REGINALD HUDLIN ON “SERVING SARA”

Reginald Hudlin shot most of “Serving Sara” in Dallas (some early scenes were set, and filmed, in New York), and he returned to the Metroplex last week for a special pre-release screening of the finished picture at the city’s USA Film Festival. There had been suggestions that despite its Texas locale the picture should be shot elsewhere (Canada, for example, where “Texas Rangers,” among others, had been made), but Hudlin rejected that idea from the beginning. “It’s wrong, it’s just wrong,” the director emphatically of shooting a story like this up north.

The experience of making the picture locally had been a good one, Hudlin said. “We had a great crew, a mix of people from L.A. and a lot of people from Texas,” he recalled. And the welcome was memorable: one sequence was filmed at Ross Perot Jr.’s ranch, and afterward “they threw a huge barbeque for us–that’s really the whole Texas hospitality thing.” The locals were anxious to help, too. Hudlin recounted a week-long shoot at the Will Rogers Coliseum in Fort Worth, where the big finale at a monster truck rally was filmed. “We scouted the real monster truck rally, and while it was impressive, we wanted to go bigger and badder–even louder and more dangerous,” he said, laughing. So they mounted a fake event and sent out a call for extras, filling half the stands with patient, eager crowds without difficulty. “That’s the great thing about shooting here in the Dallas-Fort Worth area–people were so supportive and enthusiastic. They didn’t have that jaded L.A. attitude.”

Hudlin was raised in the East St. Louis area and went to college at Harvard, where he majored in Visual and Environmental Studies and made a short film which he eventually expanded into the treatment for his first feature, “House Party” (1990), with rappers Kid ‘N Play. When he shopped the script around at the major studios, they all rejected it as a combination of two dead genres–a teen movie and a rap movie. Eventually he took it to New Line, and they bit: “They’re bottom-feeders–crucial to the ecology of Hollywood,” he joked. “They’re not business-as-usual, and that’s how original things get made.” “House Party” went on to become a surprise smash, eventually spawning two sequels (made by others), and Hudlin went on to make “Boomerang” with Eddie Murphy and Tim Meadows’ Saturday Night Live takeoff “The Ladies Man,” among others.

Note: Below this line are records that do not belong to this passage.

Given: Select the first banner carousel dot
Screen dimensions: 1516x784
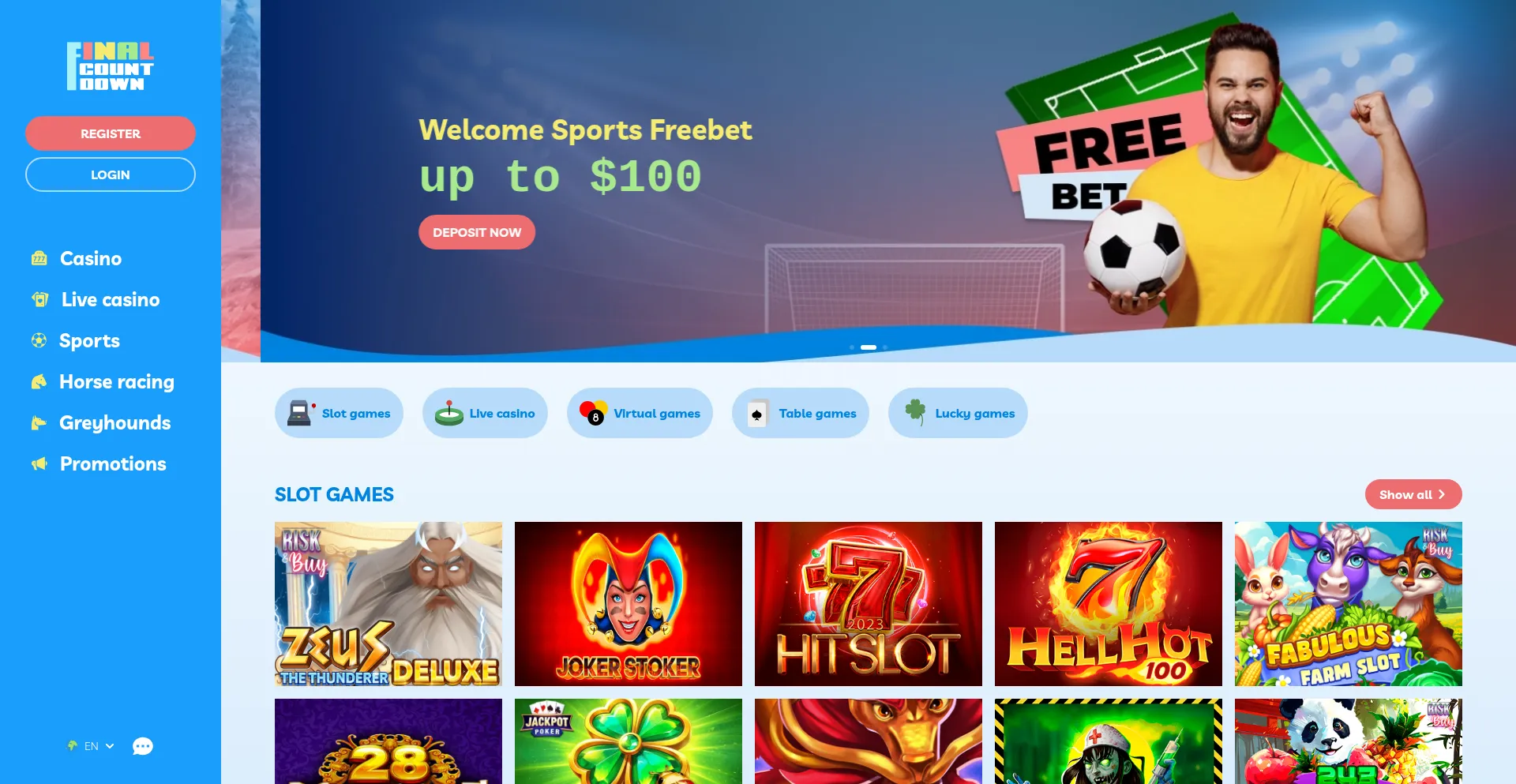Looking at the screenshot, I should [852, 347].
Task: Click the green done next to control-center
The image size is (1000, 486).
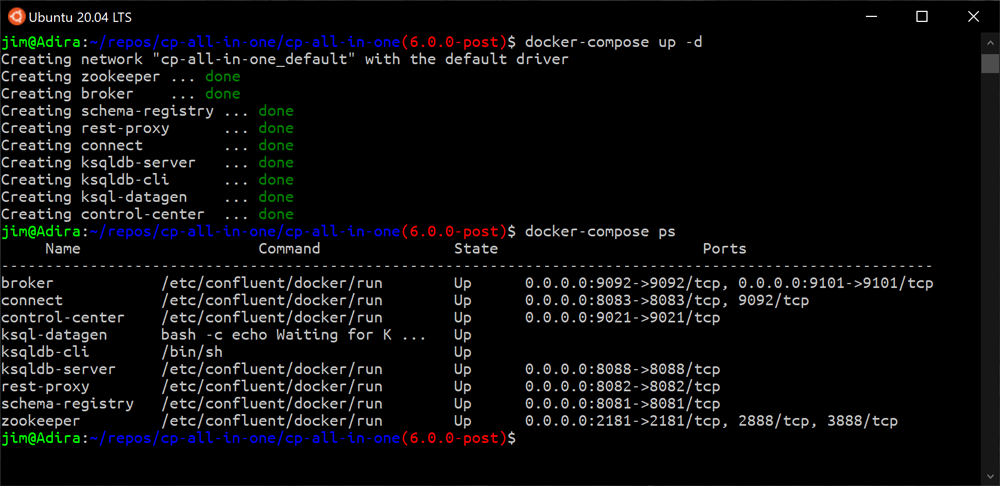Action: click(x=276, y=214)
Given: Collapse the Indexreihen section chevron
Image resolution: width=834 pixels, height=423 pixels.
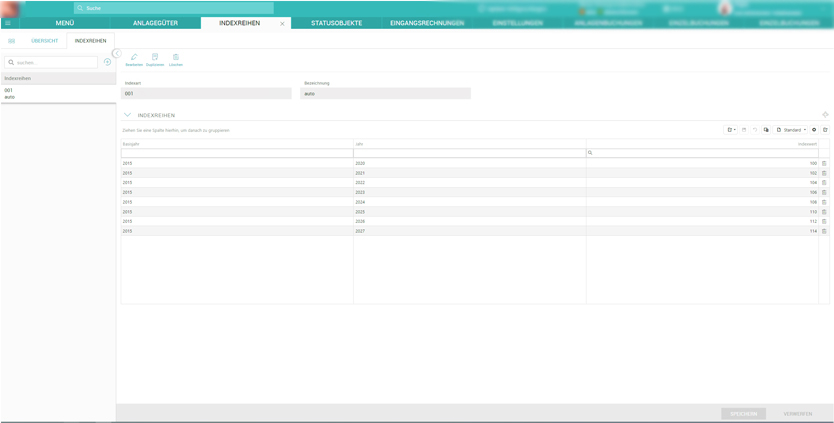Looking at the screenshot, I should pyautogui.click(x=127, y=115).
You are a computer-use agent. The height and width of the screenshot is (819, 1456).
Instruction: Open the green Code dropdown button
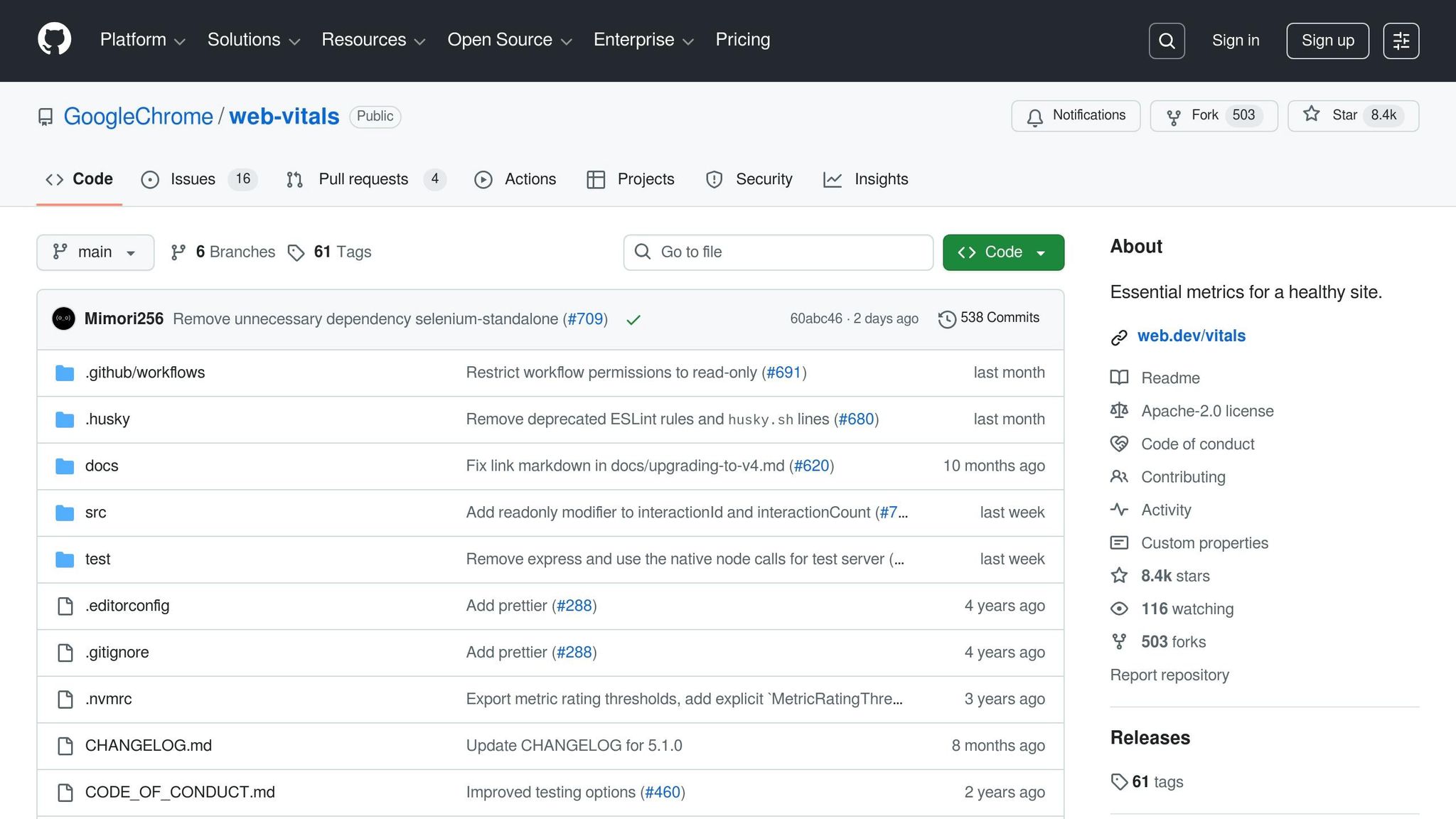click(1003, 252)
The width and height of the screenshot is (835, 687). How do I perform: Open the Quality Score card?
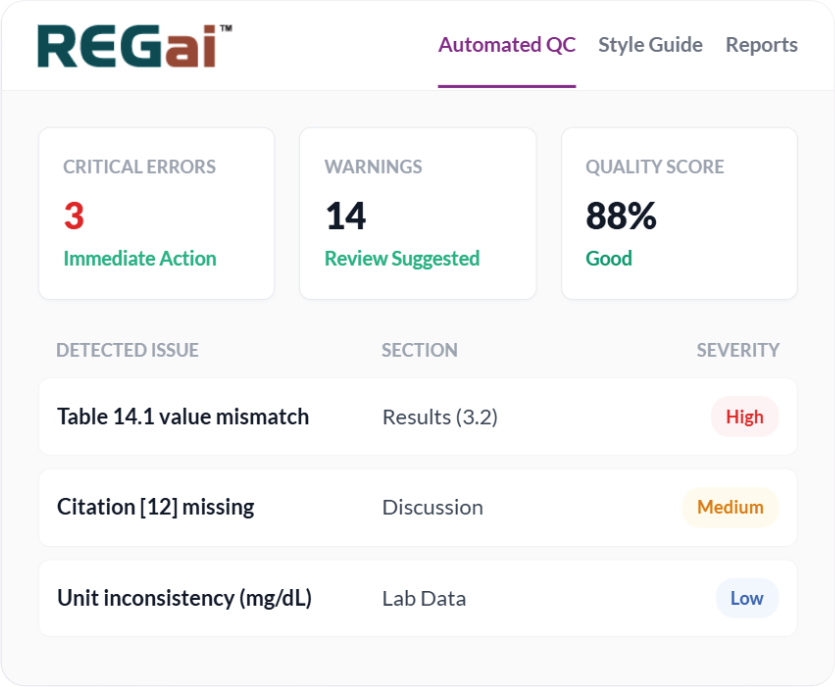click(679, 212)
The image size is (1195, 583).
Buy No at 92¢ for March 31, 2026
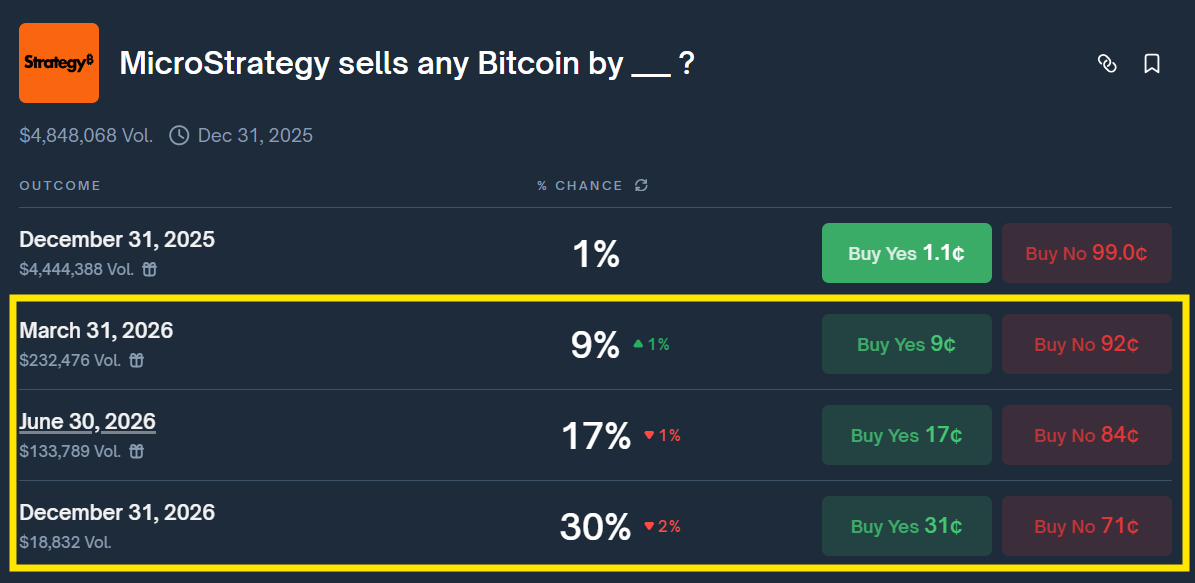point(1086,344)
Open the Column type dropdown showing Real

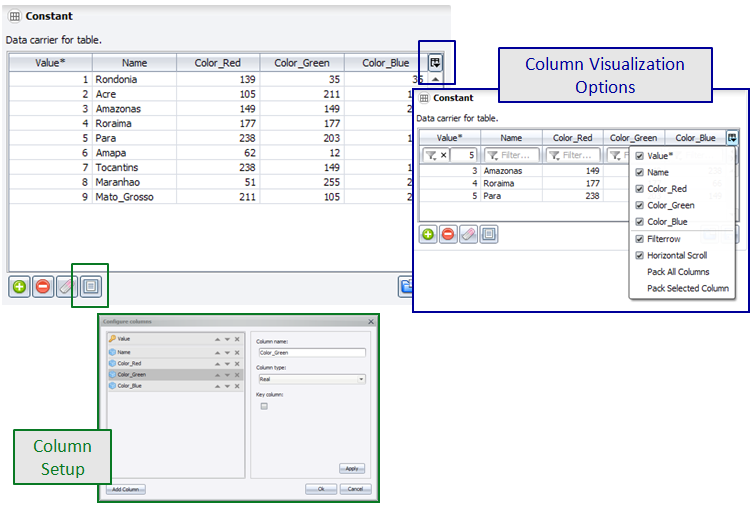311,379
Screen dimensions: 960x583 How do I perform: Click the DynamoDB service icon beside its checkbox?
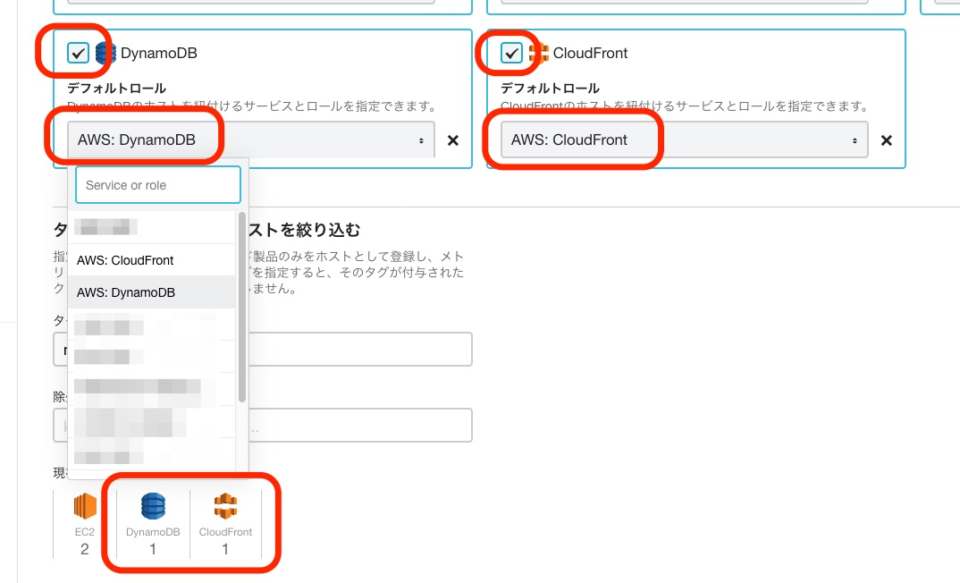click(108, 53)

His latest is a screwball road-trip comedy that pairs Matthew Perry of “Friends” as a New York process-server and Elizabeth Hurley as the wealthy Texas wife on whose husband (Bruce Campbell) he tries to serve divorce papers before his rival (Vincent Pastore, from “The Sopranos”) can serve them on her. The production was halted for a couple months after the first scenes were shot when Perry entered a substance-abuse program, but Hudlin said the hiatus hadn’t been overly disruptive. “All shoots are difficult, each in its own way,” he said philosophically. “The body forgets pain.” And he was enthusiastic about the final result, a mixture of raucous farce and romance he thinks audiences will respond well to. “We really tried to be equal-opportunity offenders in this movie,” he said of its broad comedy. “We make fun of Texans and Italians and New Yorkers and British people–we give the Moe Howard triple slap. We’re cruel but fair.”

And he had nothing but praise for his cast. Of Perry he noted: “Matthew is really scientific in his approach to physical comedy. This is a guy who’s studied the old masters and has really thought about how to execute it properly.” He met Hurley and quickly decided: “We’re on the same comedy wavelength–she’s got a great sense of humor.” Campbell, an idol of his from Sam Raimi’s “Evil Dead” movies, has “an amazing comedic imagination.” And of Cedric the Entertainer, who has lots of solo scenes as Perry’s boss at the process-serving office: “It’s a tribute to his talent that he can fill up the screen like that by himself.”

He recalled the improvisation that the cast constantly engaged in during filming with special pleasure. “You don’t have people as funny as Matthew and Cedric and say, ‘Stick to the script, we don’t want to hear those funny ideas you have.’ I don’t think so.”

Hudlin’s next offering will be the season premiere of “The Bernie Mac Show.” “Serving Sara” is a Paramount Pictures release.